3 April 2014 By Peter Thal Larsen

China’s approach to opening up its stock market is the opposite of a Big Bang. Investors are once again getting excited about the prospect of mainland shareholders being allowed to buy Hong Kong stocks. But such hopes have proved premature before. As with any loosening of China’s capital controls, progress is bound to be gradual.

The latest rush of excitement stems from reports that Hong Kong and Shanghai are about to allow investors in each market to buy shares in the other. Hong Kong Exchanges & Clearing – which operates the stock market in the former British Colony – says no deal has been agreed. Nevertheless, its shares continued to rise on April 3 after a 5 percent jump the previous day.

The mooted move – known as “mutual market access” – could punch a big hole in capital controls designed to keep Chinese money on the mainland, and keep foreign investors out. That’s the reason it is unlikely to happen in one go.
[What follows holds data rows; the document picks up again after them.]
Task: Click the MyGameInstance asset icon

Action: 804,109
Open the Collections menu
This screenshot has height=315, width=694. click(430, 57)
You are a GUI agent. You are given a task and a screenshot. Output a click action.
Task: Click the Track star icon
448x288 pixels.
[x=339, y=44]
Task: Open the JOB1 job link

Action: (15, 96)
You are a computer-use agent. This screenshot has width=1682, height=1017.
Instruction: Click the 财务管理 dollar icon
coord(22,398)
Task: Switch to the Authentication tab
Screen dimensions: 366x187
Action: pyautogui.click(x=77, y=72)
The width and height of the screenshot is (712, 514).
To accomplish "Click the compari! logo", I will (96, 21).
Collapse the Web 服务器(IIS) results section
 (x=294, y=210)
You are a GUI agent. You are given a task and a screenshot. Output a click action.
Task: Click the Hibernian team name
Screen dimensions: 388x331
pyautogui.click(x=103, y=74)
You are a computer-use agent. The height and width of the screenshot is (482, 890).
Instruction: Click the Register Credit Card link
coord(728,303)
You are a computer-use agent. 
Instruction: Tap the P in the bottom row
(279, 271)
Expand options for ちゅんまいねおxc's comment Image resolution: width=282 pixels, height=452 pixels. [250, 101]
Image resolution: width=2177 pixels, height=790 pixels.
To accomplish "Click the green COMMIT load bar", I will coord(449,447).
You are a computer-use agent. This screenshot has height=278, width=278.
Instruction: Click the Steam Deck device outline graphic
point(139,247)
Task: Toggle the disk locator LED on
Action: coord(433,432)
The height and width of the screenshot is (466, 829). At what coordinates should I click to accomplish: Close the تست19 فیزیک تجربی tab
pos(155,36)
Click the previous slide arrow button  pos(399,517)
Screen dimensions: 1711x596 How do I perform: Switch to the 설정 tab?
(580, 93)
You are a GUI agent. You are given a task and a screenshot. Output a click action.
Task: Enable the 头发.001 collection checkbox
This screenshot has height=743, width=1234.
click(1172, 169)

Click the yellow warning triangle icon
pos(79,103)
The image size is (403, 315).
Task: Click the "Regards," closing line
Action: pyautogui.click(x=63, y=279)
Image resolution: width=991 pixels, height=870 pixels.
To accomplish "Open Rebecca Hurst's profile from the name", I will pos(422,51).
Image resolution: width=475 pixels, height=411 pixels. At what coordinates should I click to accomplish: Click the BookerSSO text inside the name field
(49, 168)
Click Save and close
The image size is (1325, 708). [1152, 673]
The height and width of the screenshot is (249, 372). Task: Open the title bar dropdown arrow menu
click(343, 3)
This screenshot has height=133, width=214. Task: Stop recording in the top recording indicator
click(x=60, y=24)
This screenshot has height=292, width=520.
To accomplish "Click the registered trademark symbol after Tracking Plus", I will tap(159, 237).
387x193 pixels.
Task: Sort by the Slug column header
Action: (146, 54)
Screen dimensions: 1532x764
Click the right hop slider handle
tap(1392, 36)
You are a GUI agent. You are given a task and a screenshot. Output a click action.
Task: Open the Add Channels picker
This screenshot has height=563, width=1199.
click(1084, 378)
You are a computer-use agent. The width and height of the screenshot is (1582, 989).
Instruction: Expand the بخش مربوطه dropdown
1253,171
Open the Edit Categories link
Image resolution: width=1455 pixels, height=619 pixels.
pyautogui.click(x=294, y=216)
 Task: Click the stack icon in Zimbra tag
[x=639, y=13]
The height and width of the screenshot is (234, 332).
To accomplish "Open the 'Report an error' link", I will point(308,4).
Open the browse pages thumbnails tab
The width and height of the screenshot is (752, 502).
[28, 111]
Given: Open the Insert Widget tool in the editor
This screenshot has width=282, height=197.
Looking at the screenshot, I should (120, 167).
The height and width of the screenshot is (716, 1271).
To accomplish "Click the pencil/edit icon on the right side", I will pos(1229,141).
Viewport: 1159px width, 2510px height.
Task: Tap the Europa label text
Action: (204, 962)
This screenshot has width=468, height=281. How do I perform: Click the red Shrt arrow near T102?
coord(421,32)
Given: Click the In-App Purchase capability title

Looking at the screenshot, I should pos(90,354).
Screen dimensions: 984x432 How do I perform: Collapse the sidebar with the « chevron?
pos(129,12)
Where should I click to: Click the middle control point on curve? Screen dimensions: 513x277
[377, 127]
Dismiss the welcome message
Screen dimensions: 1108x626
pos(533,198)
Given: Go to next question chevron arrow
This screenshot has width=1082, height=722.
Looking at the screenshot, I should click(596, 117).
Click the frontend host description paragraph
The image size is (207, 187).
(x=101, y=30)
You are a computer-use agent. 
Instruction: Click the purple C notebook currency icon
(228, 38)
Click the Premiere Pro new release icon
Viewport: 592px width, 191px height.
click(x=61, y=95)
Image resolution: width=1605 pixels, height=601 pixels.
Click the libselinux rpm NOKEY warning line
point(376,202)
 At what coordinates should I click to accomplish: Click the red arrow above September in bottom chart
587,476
Though China’s regulators have promised to make the yuan fully convertible, any meaningful liberalisation remains several years away at best. Moreover, the authorities seem particularly keen to ensure that flows out of China are matched by capital flowing in from abroad.

The People’s Republic has flirted with cross-border share-trading before. In 2007, regulators drew up plans to allow mainland investors access to international markets via Hong Kong. The so-called “through train” programme was later abandoned in favour of a more restrictive system of quotas for domestic funds.

Further reforms are likely. One long-awaited change is the introduction of rules that allow Hong Kong-based mutual funds to raise money from mainland investors, and vice versa. So-called “mutual recognition” is close, a top Hong Kong regulator said on April 2.

China will eventually play a bigger role in global finance. That shift will have a big impact on debt and equity markets – in Hong Kong and elsewhere. But even once the doors are opened, the experience from other countries suggests that most investors prefer to keep their money close to home. Anyone expecting a Big Bang is bound to be disappointed.